Más adelante hay un libro enorme cuyas letras han sido abiertas en una pared plástica gracias a la energía de un perfecto rayo láser y podemos ingresar a él y ser traspasados por los colores y las imágenes de la cámara oscura. Las palabras escritas en ese enorme libro adquieren otra dimensión: son materia, tienen vida propia, son arte por encima y más allá de lo que agencien o signifiquen. Las letras, palabras y oraciones que hay en las dos gigantescas páginas del libro se convierten en obras de arte, en elementos de un cuadro, residuos de una actividad literaria que se ha rebelado de su autor.
De la voz pasamos a la letra y de la letra seguimos al cuerpo que escribe con su propia materia sobre líquidos regados y que repta en silencio pronunciando sonidos guturales. Porque el cuerpo es la materia de sus novelas y piezas teatrales: una mujer enterrada que habla bajo la sombrilla, seres humanos que viven entre canecas de basura, hombres enfermos y paralíticos perdidos en el margen, sucios, grotescos, malolientes, corroidos en la basura de la existencia y de la historia. El catálogo nos dice que «los personajes son cuerpos burlescos poseídos por el frenesí de la palabra, cuerpos cómicos horadados por las reminiscencias del music-hall y del circo, arquetipos de una humanidad que corre implacablemente hacia su fracaso».
Todo ese mundo tan sugestivo de Beckett, que hizo explotar la literatura en los años 50 y 60 del siglo XX, encuentra cómplices en artistas como Pierre Alechinsky, Jaspers Johns, Robert Motherwell, Sean Scully, Bram van Velde, Richard Serra y Alberto Giacometti, entre otros, cuyas obras podemos ver entreveradas con grandes imágenes fotográficas del autor, retratos, cuadernos, manuscritos, documentos personales, fotografías de infancia y juventud, filmes sobre Dublín, Londres o París, ediciones originales, videos, filmes de Charles Chaplin, cartas y objetos personales.

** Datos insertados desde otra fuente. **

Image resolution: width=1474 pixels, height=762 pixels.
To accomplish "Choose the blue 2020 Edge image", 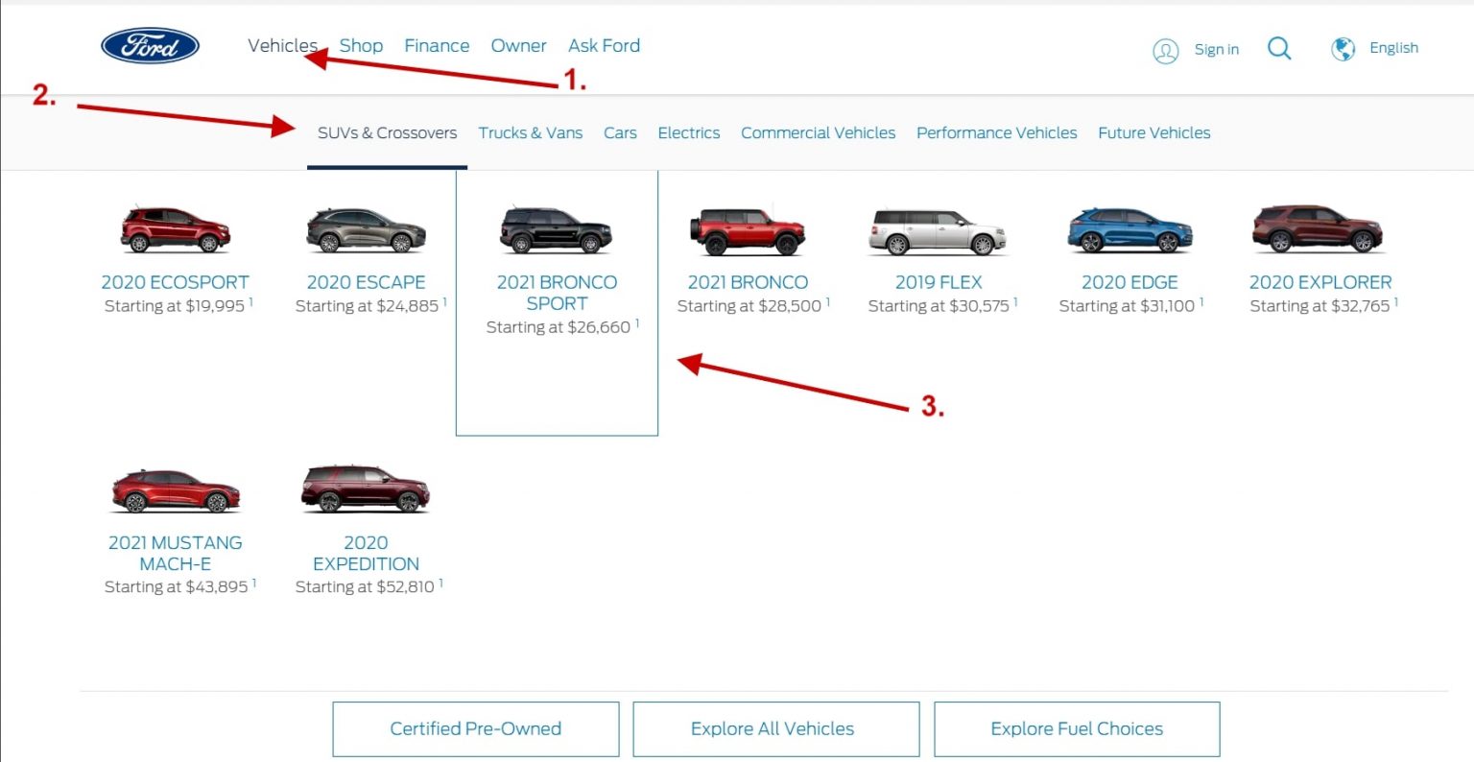I will pos(1129,230).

Los curadores de la exposición han dado en el clavo: la literatura, la novela, el teatro se han escapado de su moldes y de la prisión donde la falta de crítica los encerraron. El argumento, la amenidad, la claridad, la utilidad, el éxito comercial, no tienen nada que ver con la verdadera exploración artística. Al recorrer esta muestra en torno a un autor revolucionario y excepcional, comprendemos que no todo está perdido. Mientras la trivialidad reina en la literatura comercial, el arte sigue su camino por otros subterráneos y laberintos. Allí encontramos la lúcida figura de Beckett acompañado por su admirado Charles Chaplin, otro artista del siglo XX cuyas pequeñas obras maestras y absurdas se proyectan en una pequeña pantalla, para mostrarnos que entre ambos hay más similitudes que diferencias. Así la voz y la palabra del texto literario se convierten en una fenomenal carcajada ante el mundo desquiciado.